Even before the pandemic altered the physician employment landscape, experienced physicians and medical program directors seemed unanimous in one bit of advice to job-seeking residents and fellows: Start sooner than you think you should.
"I always say earlier is better, but with the pandemic, even more so," says Vivian Hernandez-Trujillo, M.D., fellowship training program director of allergy and immunology at Nicklaus Children’s Hospital in Miami.
It makes sense to respond to this challenging situation proactively, and there’s much physicians can do to ensure they launch an effective search - even in advance of applying and interviewing. Yet there is one thing they have no control over: the timing of organizational recruiting.
As an in-house recruiter, your goals are determined by larger organizational imperatives. You may not control the timing of your search initiatives, either - and the situation likely varies by specialty. But there may be steps you can take to help physicians who are starting career planning earlier.
Share as much information as possible
One step that could help candidates is for your organization to publish more information about practice culture and models of care.
Alexandra Ristow, M.D., a primary care physician in Tampa, recalls that she had learned enough from colleagues in her residency to know she was looking for a different primary care model than conventional fee-for-service. But when she went to the internet to look for potential employers, it was hard to find any information that identified organizations using the team-based approach she was eager to try.

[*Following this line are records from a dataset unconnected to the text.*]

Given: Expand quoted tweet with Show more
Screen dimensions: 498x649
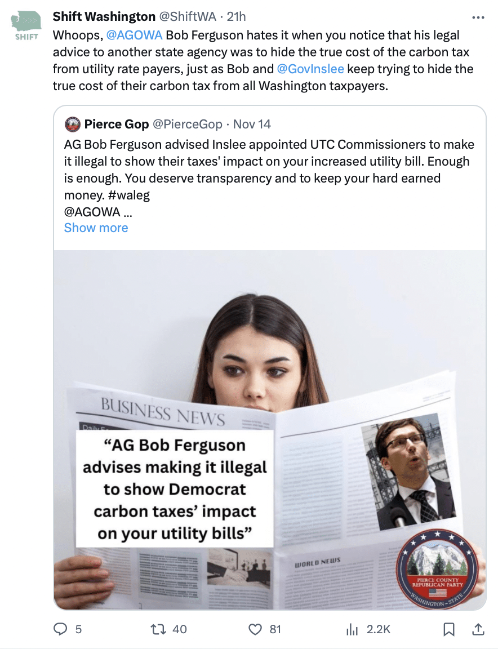Looking at the screenshot, I should [x=96, y=228].
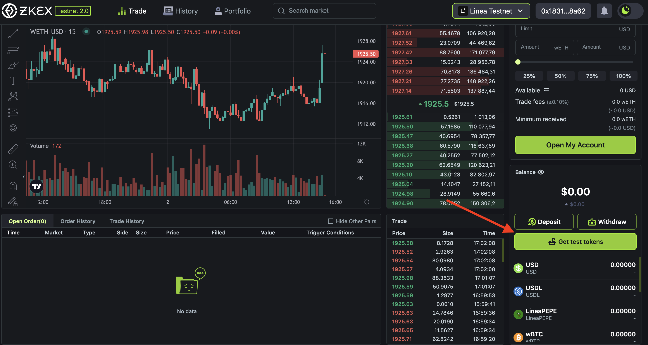
Task: Open the emoji icons tool
Action: (13, 128)
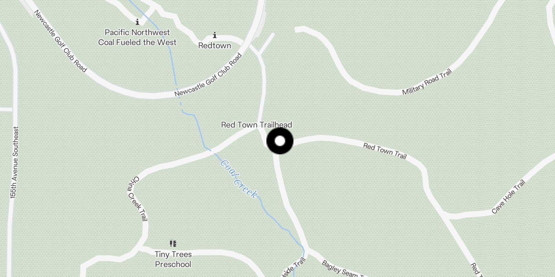Click the upper-left Newcastle Golf Club Road label
This screenshot has width=555, height=277.
click(60, 41)
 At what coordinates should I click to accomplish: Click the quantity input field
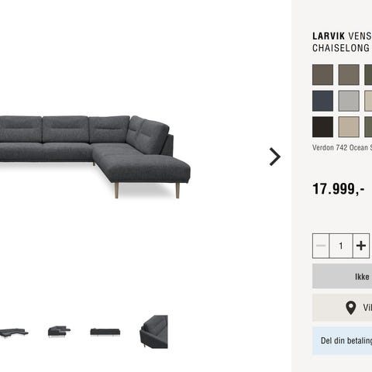coord(341,246)

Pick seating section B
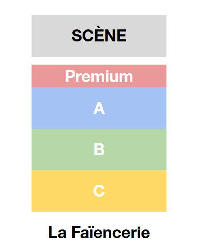pyautogui.click(x=99, y=150)
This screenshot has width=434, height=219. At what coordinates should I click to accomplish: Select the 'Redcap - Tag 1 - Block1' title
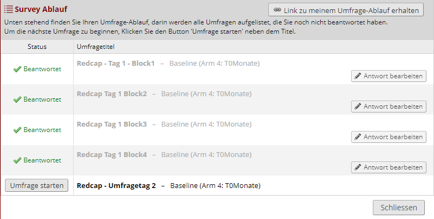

"I tried searching ’innovative primary care’ and ’team-based model’ to see if anyone had identified themselves that way," but she found few results.
Perhaps this is not surprising, since practice websites typically aim at patients more than prospective hires, and patients may be confused by terms like "patient-centered medical home" or "value-based care." Not publicizing these kinds of clinical philosophies and structures may be keeping your organization’s brightest recruitment light under a bushel, however. As a result, you may not be connecting with candidates at all levels of experience who have the best chance of fitting in well and being excited about your mission.
Many organizations feel a heightened need to know their physician teams are committed to the mission and willing to pivot if changes in utilization demands it. This suggests hiring for fit is more important than ever, yet mistakes on both the employer and employee’s part are not uncommon.
Physicians who found they’d accepted a job that wasn’t right for them often report that they weren’t encouraged to talk to enough people who could tell them what the culture was like for doctors.
"I think a lot of times physicians don’t take the time to chat with other employees of the practice or the company," says Brooke Grant Jeffy, M.D., a dermatologist in the Phoenix area. "Looking back, I’ve had some experiences that have led me to conclude this was the most important step when you come out of training and you’re looking for your first job. Employers who want to have a good relationship and keep the employee long term should offer that up."
Encourage open, on-going communication
Along the same lines, in-house recruiters might consider making it easier for candidates to inquire earlier and stay in touch, even when no job is technically open yet. Physicians who are soon to graduate may be reluctant to inquire about working with your organization if they don’t see a posting inviting them to apply. By alleviating concerns about "bothering" you with an unwanted application, a channel that lets physicians express their interest while making clear your needs are not yet firm can help ensure you don’t miss out on a candidate who could be an ideal fit.